21) Message boards : Team invites : JOIN The Final Front Ear (Message 24952)
Posted 10 Nov 2012 by mikey
Post:
22) Message boards : News : Status and Plans, Sunday 4th November (Message 24950)
Posted 9 Nov 2012 by mikey
Post:
initial replication 3

No, don't worry about that. It's a well-known terminological inexactitude (mistake) in the BOINC server code.

Two tasks were sent out on 30 Oct 2012, an initial replication of two.

When they failed to agree, a third instance was created and sent out on 3 Nov 2012, to make a current replication of 3.

BOINC updates the number, but it doesn't update the word.


Sort of...YES 2 were initially sent out, but the 1st unit errored out the same day and the 3rd unit was sent out 2 days AFTER the 2nd unit was returned to the Project. 2 units were sent out 30 Oct, 1st unit returned the same day, 1 unit returned 1 Nov. The 3rd unit was sent out 3 Nov and returned 4 Nov. This could be due to VERY slow Server responses or a Server 'glitch' that ended up causing the current situation. The replacement unit SHOULD have been sent out immediately after the 'inconclusive' unit was returned, NOT 3 days later.

COULD this be a part of the problems of not sending the bad units to another user? Is the Server NOT recognizing the invalid or inconclusive units properly and therefore NOT resending the units?

Sorry, not true (if we're looking at the same workunit). Both of the first two tasks returned 'success' status, so no problem could possibly be detected until the second report was received at 1 Nov 2012 | 6:44:33 UTC, and the validator was able to detect the mismatch.

After that, the third - tie-breaker - task 9891207 was created at 1 Nov 2012 | 6:44:48 UTC. 15 seconds for task creation isn't excessive: the delay between creation and distribution is a queue function, as we've discussed elsewhere.


Ahh I see, what I am seeing is the queue delay, okay that makes sense, THANKS!
23) Message boards : Number crunching : WU not being resent to another user (Message 24949)
Posted 9 Nov 2012 by mikey
Post:
It's just a very, very busy project. They maintain a 'high water mark' of around 300,000 tasks ready to send, and turn over about 60,000 tasks per hour - so the end of the queue is never more than five or six hours away.

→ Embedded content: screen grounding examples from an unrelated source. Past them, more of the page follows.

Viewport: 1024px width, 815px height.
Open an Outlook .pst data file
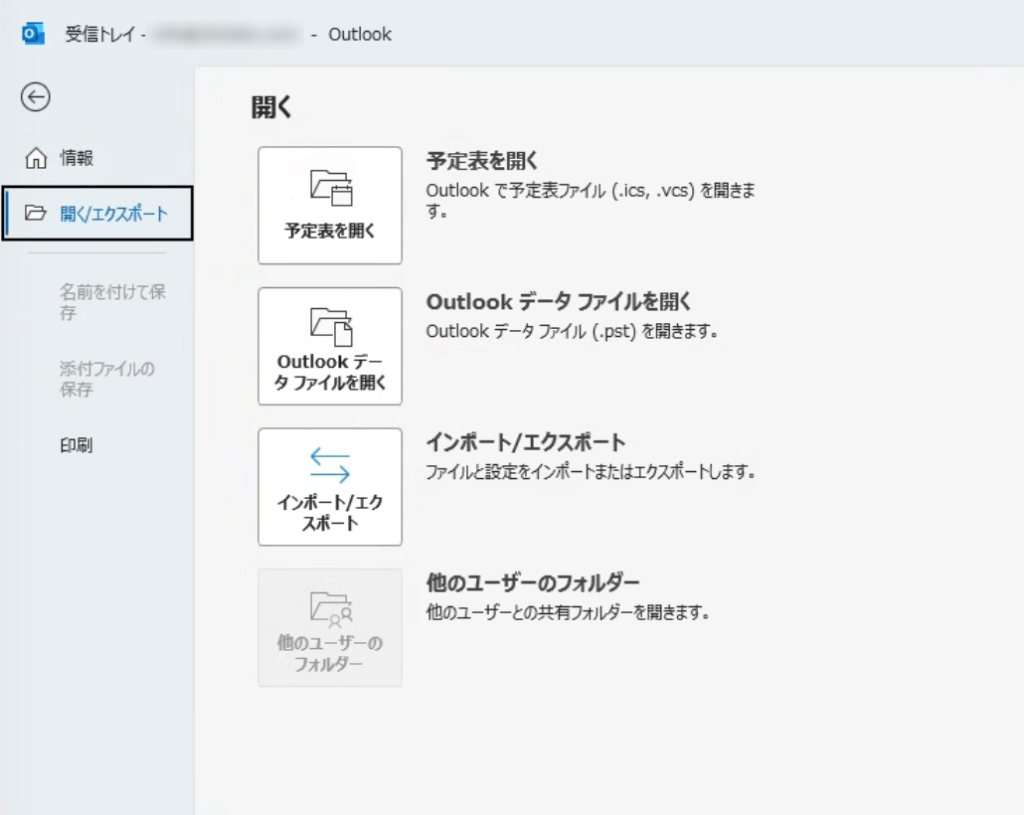[x=329, y=346]
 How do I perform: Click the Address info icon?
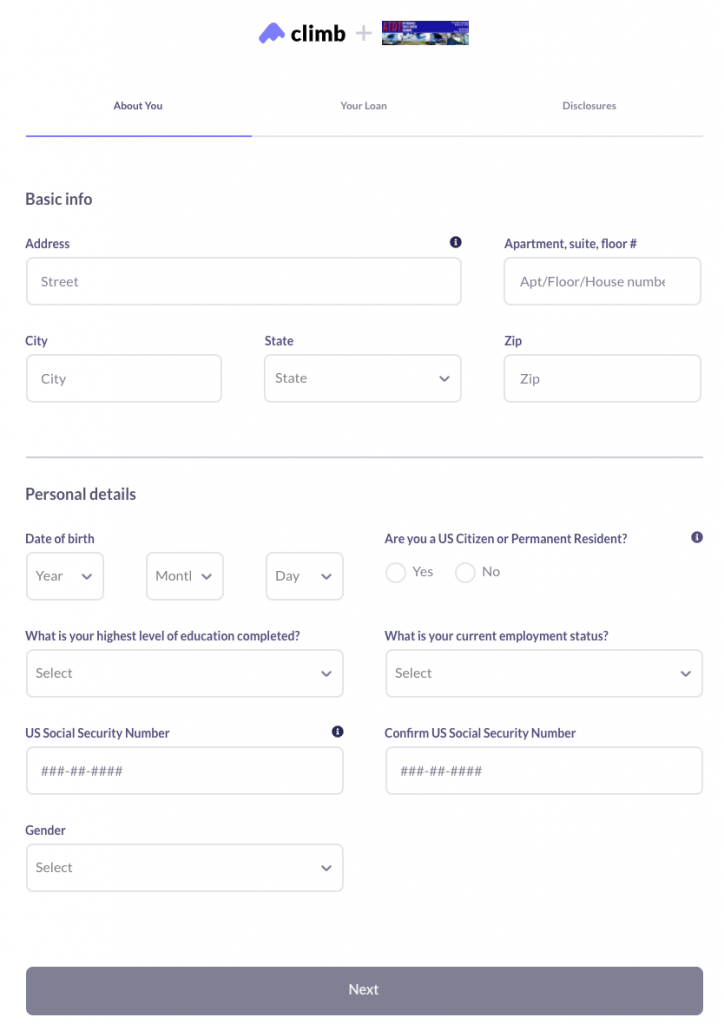(456, 242)
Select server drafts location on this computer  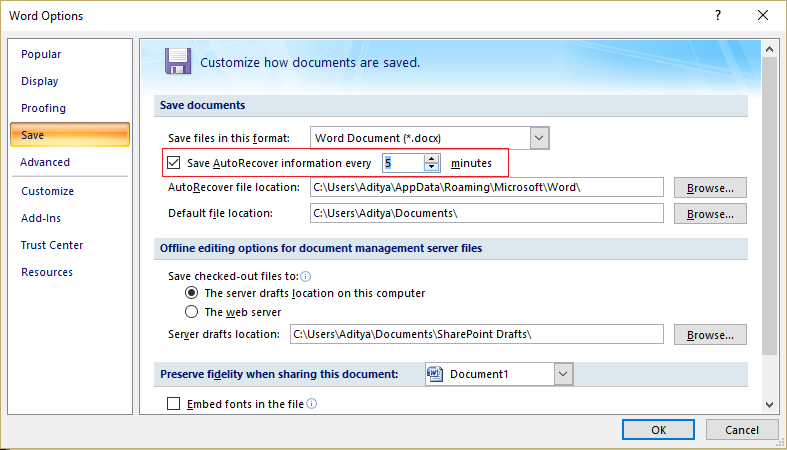pos(192,293)
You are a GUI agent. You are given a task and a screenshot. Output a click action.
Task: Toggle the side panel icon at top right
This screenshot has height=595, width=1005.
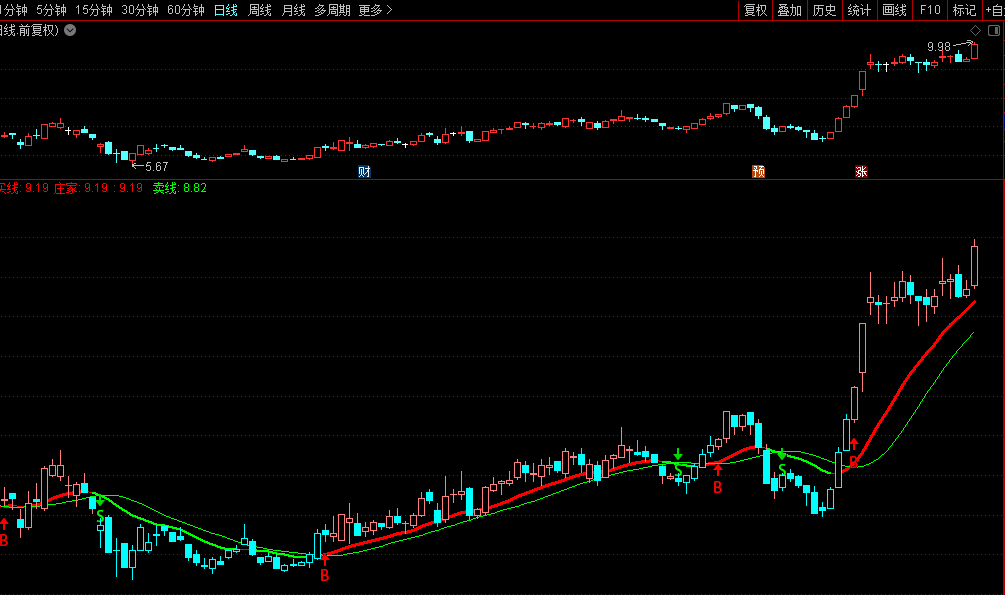click(x=993, y=31)
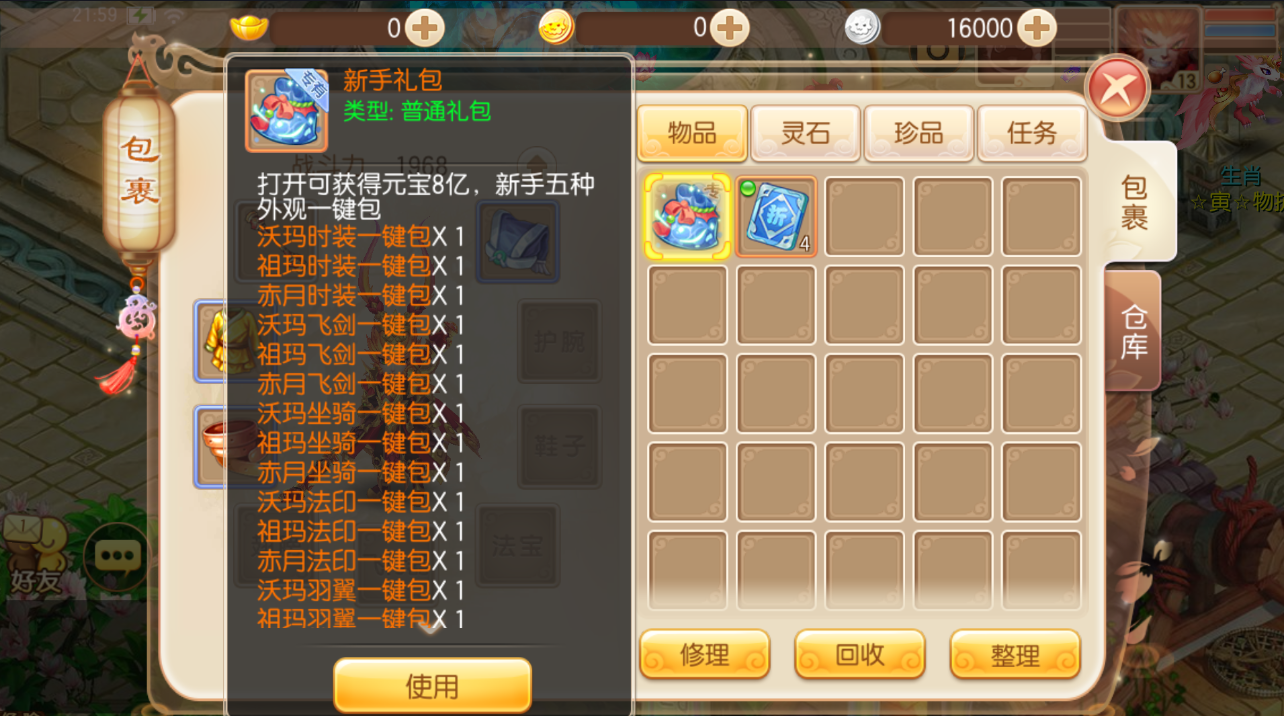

That sounds simple enough that it could be made to work here too. The trick is having the code to do it and setting the high/low water marks appropriately. For example, if Eric has a batch of 179,249 tasks, just to pick a nice not-round number, then he ought not to dump all 179,249 into the queue at once. There needs to be a high water mark of say 2,000 and a low water mark of say 1,000. The batch starts with the feeder, splitter, or whatever its name is, dumping 2,000 tasks into the queue. When there are only 1,000 tasks left in the queue the feeder/splitter/whatever dumps all the resends into the queue and follows those with enough tasks to fill the queue to the high water mark. Eventually all 179,249 tasks have been put into the queue with all the resends sprinkled in as well at the beginning of each top-up. There should be only a short tail which won't matter anyway because even if Eric creates another big batch the tasks in the tail will go into the queue first before tasks from the new batch.

Now the milllion dollar question is.... Is there server code available that does that? Is that code already installed? If so what are the names of the options/config items that make it happen?

The keywords to look for are 'Work generator' (as used at Einstein) or 'workunit generator'. 'Splitter' is a specialised version of a WU generator used at SETI: 'feeder' is a different animal altogether, and doesn't belong in this list.


I think you are the Pro coder while the rest of us don't know how to use those terms the way you do, so we use terms that fit for us, but are not technically accurate for you, the Pro coder. I THINK what he is trying to say is why aren't the resends automatically sent immediately to the available workunit cache instead of just into 'some other cache' then into the available units cache?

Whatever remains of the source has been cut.